SAN FRANCISCO – The U.S. District Court for the Northern District of California ordered to grant in part and deny in part a motion to dismiss and strike filed by Gel Spice Co. Inc. and Big Lots Stores Inc. over the allegedly high lead content in turmeric products.
The suit, brought by plaintiff Pamela Caudle, stems from turmeric powder manufactured by Gel Spice and distributed by Big Lots that allegedly contained high amounts of lead. The court's opinion was written by Judge Jeffrey S. White.
According to the court's July 21 order, in July 2016, Gel Spice recalled the product after a third-party test concluded there was high levels of lead.
The plaintiff claims that the company broke its website’s promise of offering high-quality products and as a result she now claims punitive damages.
The first amended complaint filed by Caudle listed three causes of action, including violations of the Magnuson-Moss Warranty Act, breach of implied warranty of merchantability and unfair competition. The defendants quickly moved to dismiss the suit stating a lack of Article III standing and failure to state a claim.
Regarding the motion to strike, the court granted in part due to the plaintiff’s overbroad class definition but denied in part as it was determined she had adequately plead commonality, typicality and predominance requirements.
Additionally, the court granted the defendant’s argument to dismiss the implied warranty claim against Big Lots but denied the same claim for Gel Spice.
In addition to the order, the court made a point of addressing the conduct of the defendants in the suit. The conclusion of the order states that counsel for the defendants did not argue the validity or merit of the plaintiff’s complaint but rather argued that the attorneys had misrepresented the law.
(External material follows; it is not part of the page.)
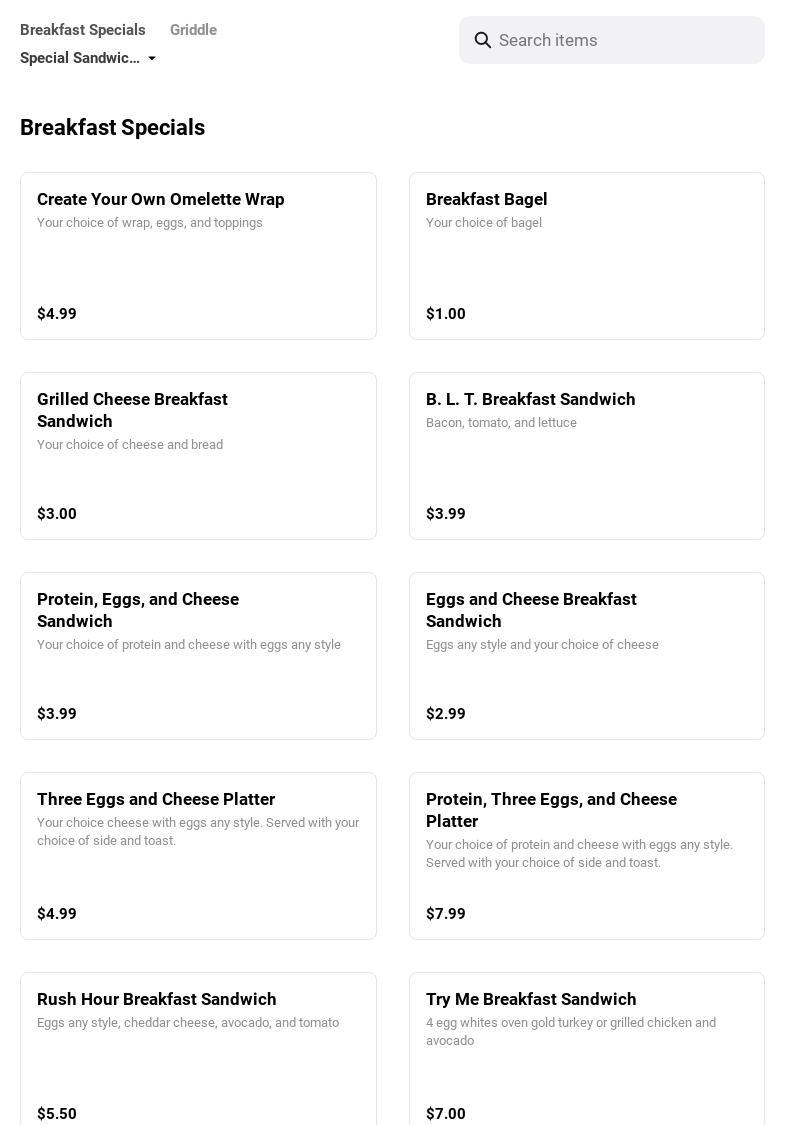Open the Create Your Own Omelette Wrap item

198,256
The court determined the defendants' argument to be “at best unhelpful,” and that “accusations of dishonesty on the part of opposing counsel should be reserved for those instances where the record clearly supports the charge, and not used as a mere rhetorical flourish.” The court warned the defendants that the behavior would not be tolerated in the future.
Caudle will have an opportunity to amend her complaint around the granted motions.